What are you looking to test when it comes to dynamic creative? Have you thought about the set-up of this? It can be a minefield to fix this later, so plan for this early. Start simple, make sure the testing approach is robust. Don’t overdo the number of variables you want to test, alongside your KPI’s. It is easy to get into the minutiae of every element of creative reporting. Often driving down to this level of detail leaves results shaky in terms of statistical significance and makes it tough to decipher any meaningful learnings from this. Also, consider that you will need a decent period of time to draw out robust results. If using a vendor for dynamic creative, make sure they have a strong approach to testing and that it is baked into their technology.

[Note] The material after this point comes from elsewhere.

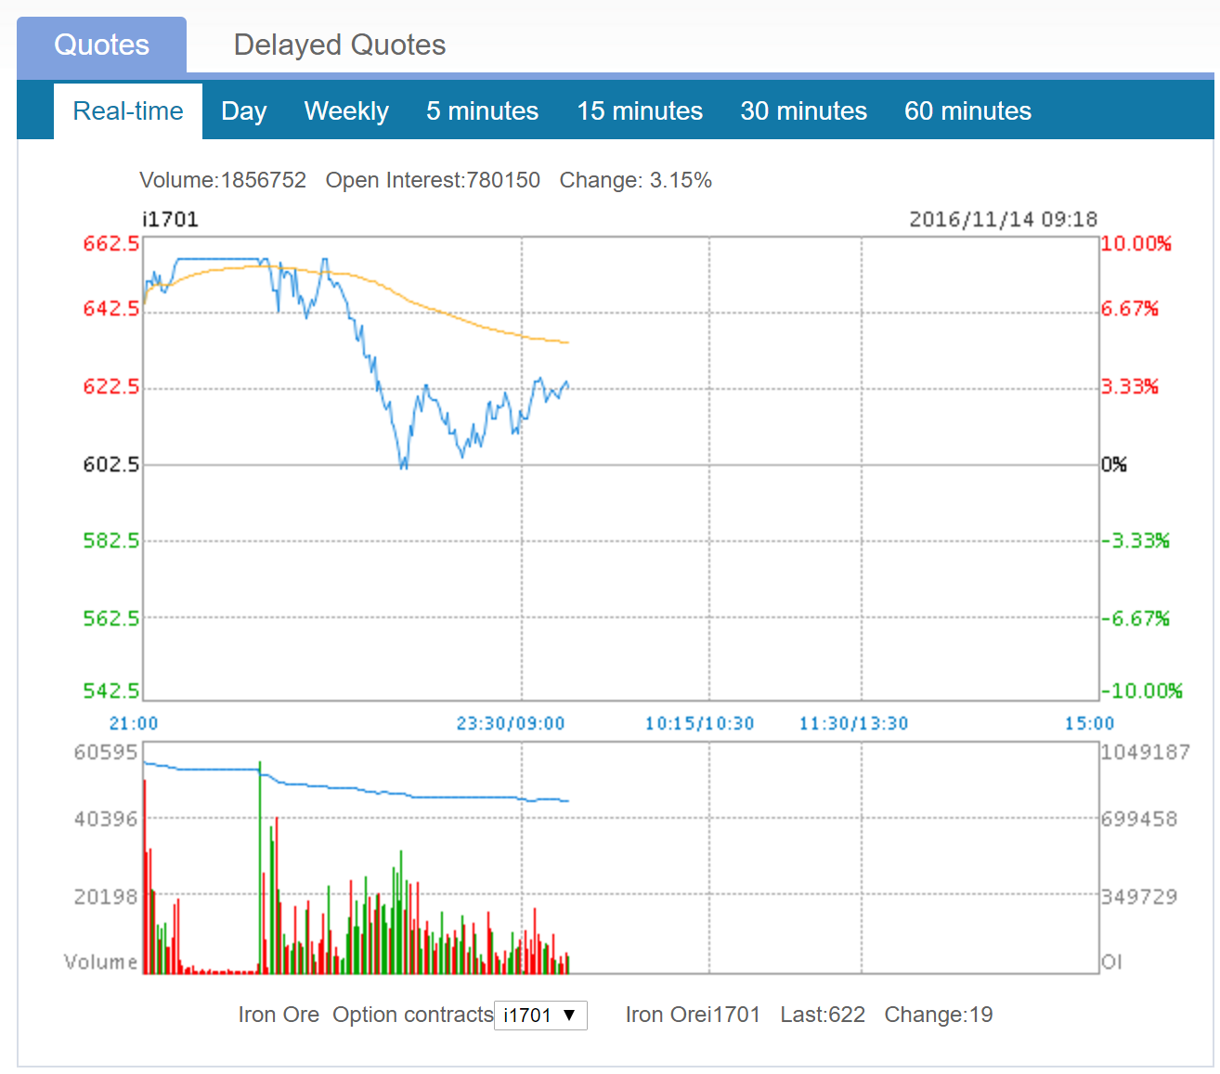Click the 10:15/10:30 session marker
This screenshot has width=1220, height=1074.
pos(699,723)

Report, learn, and iterate

Brief your stakeholders on what the key objectives are and make sure all parties involved are on the same page about KPI’s, testing criteria and testing requirements. Too many data-driven creative campaigns fail at this point, where all the work done upfront does not materialise in data to measure success and learn from.

Understand what changes in your existing processes for digital creative trafficking, reporting, and optimisation with the introduction of these data-driven components. Identify who needs to be briefed and put in the time to make sure all of these stakeholders are educated and informed about benefits, challenges and requirements well in advance of the live date. Allocate time during and post the campaigns to review and iterate on your current strategy and share learnings widely to get long term buy-in.

Lastly, make sure you 'manage up' to key senior staff to ensure there is a good baseline understanding of what you are doing. Data-driven, programmable marketing is starting to permeate all areas of the marketing function and learnings; results and experience in driving data-driven creative can spur more action and adoption of this approach more widely.